Gerusalemme era stata finalmente liberata, il tempio riconquistato e andava purificato, bisognava assolutamente eliminare ogni simbolo che indicasse il passaggio e la degradazione portata da Antioco. Vi era l’urgente bisogno di cancellare la profanazione attuata dal re, partendo proprio dalla rimozione di tutti i simboli greci e profani. Giuda Maccabeo ordinò inoltre di riaccendere le luci del candelabro e far bruciare le candele per otto giorni consecutivi, alimentate dall’olio. La leggenda narra che la sostanza liquida era poco e sarebbe bastata solo per un giorno.
Ma ecco che avvenne il miracolo. Con stupore gli ebrei si accorsero che la piccola quantità di olio durò per più di una settimana e le candele si spensero proprio sul finire della celebrazione e fu lo stesso Maccabeo a istituire questa festività che ricorre annualmente.
Ma dietro a una celebrazione così allegra, luminosa e chiara si nota ben presto quanto lati oscuri in realtà essa nasconda. È proprio grazie al sentimento religioso e alla volontà pochi ebrei non corrotti che Giuda poté raggiungere il proprio scopo e quello dei suoi compagni di fede. Altri invece si lasciarono ingannare.
I più attenti e rispettosi ebrei – che erano in netta minoranza – non sopportavano queste ingiustizie né erano disposti a piegarsi alle volontà di potenti. I più fantasiosi erano proprio i bambini, curiosi di leggere i libri sacri appartenenti alla propria religione e furbi al tempo stesso. Ma non potevano farlo alla luce del giorno.
Leggevano di nascosto e non appena venivano colti improvvisamente dai militari ellenici, estremamente attenti a far rispettare le leggi anche con la violenza, nascondevano i testi e improvvisavano di giocare al sevivon per distogliere l’attenzione.
Una sorta di trottola il sevivon era anche detto dreidel ed è utilizzato tutt’oggi dagli ebrei. Il gioco è molto semplice ma ha una grande tradizione storica dietro come si può facilmente intuire. Monete, noci e cioccolatini si mettono in mezzo al tavolo e, a turno, si gira la trottola.

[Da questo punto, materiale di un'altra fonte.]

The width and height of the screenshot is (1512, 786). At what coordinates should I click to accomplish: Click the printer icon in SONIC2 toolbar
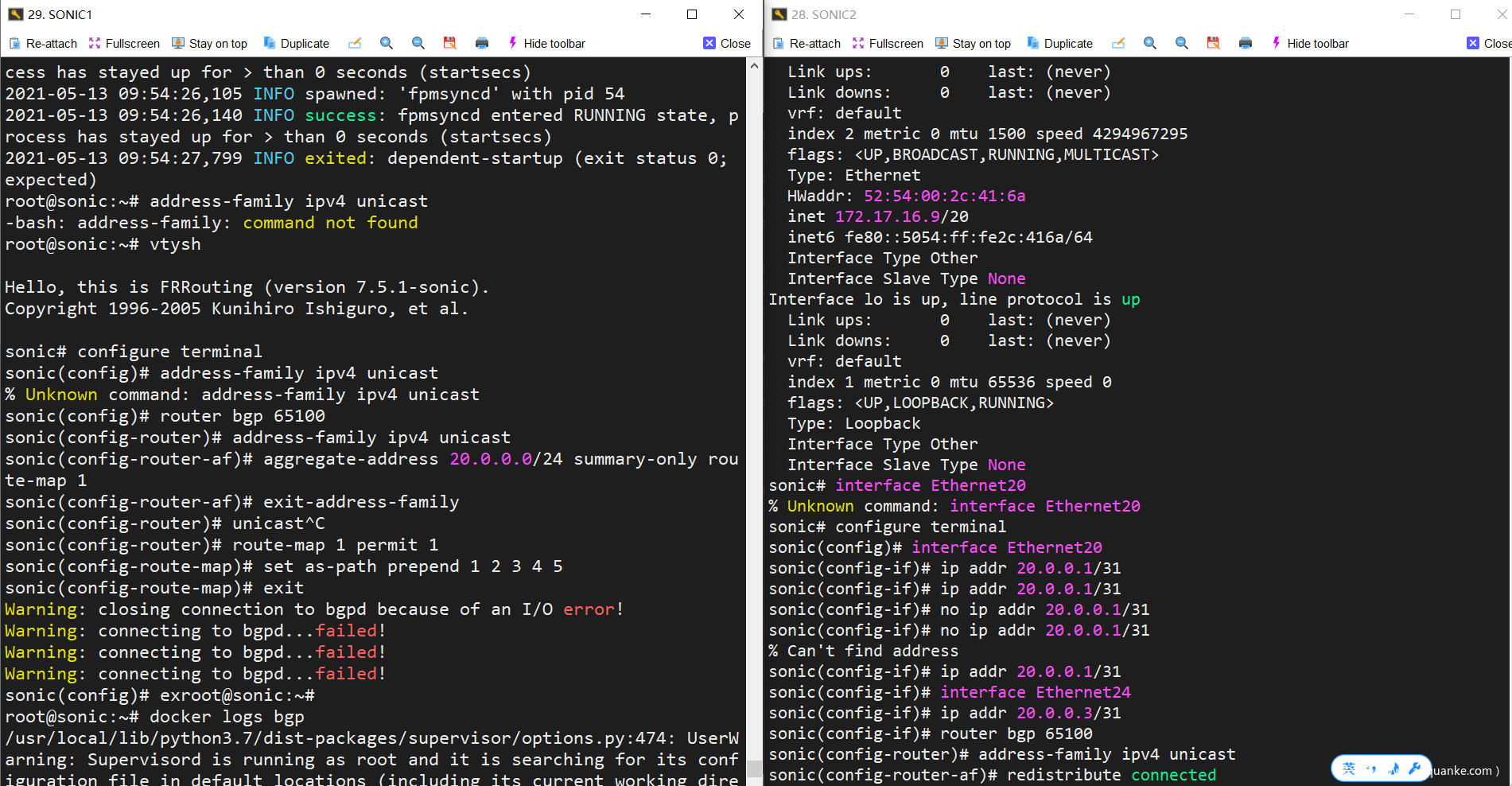coord(1246,43)
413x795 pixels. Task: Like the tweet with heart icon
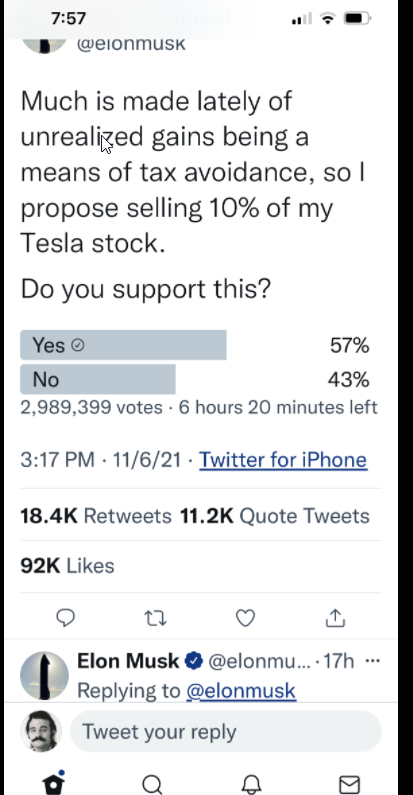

Essa è formata da quattro facce e sono proprio queste a determinare le sorti del gioco: se cadendo si posa sul lato della nun, non si vince né si perde, sulla gimel si vince l’intero ammontare del bottino, sulla hei solo metà e se cade sulla shin si deve mettere un altro soldo in mezzo.
Non manca nemmeno la tradizione culinaria. In occasione della Chanukkah cibi fritti nell’olio vengono consumati nel ricordo del miracolo del candelabro nel tempio. Il latkes è un pancakes fatto con le patate, cipolla, farina e sale, solitamente accompagnato da una mousse di panna acida o di mele. Infine si festeggia anche con morbide frittelle ricoperte interamente di zucchero farcite, le Sufganiot.
Ma cosa rappresenta questa luce? È illuminatrice, ispiratrice e rappresenta tutto quel che di positivo può esistere. L’amore è ciò che gli ebrei vogliono portare alla luce, attraverso l’unione e l’educazione. Il messaggio è universale e lo si vuole trasmettere ovunque. Tutto è rappresentato simbolicamente dalla festa e dal miracolo.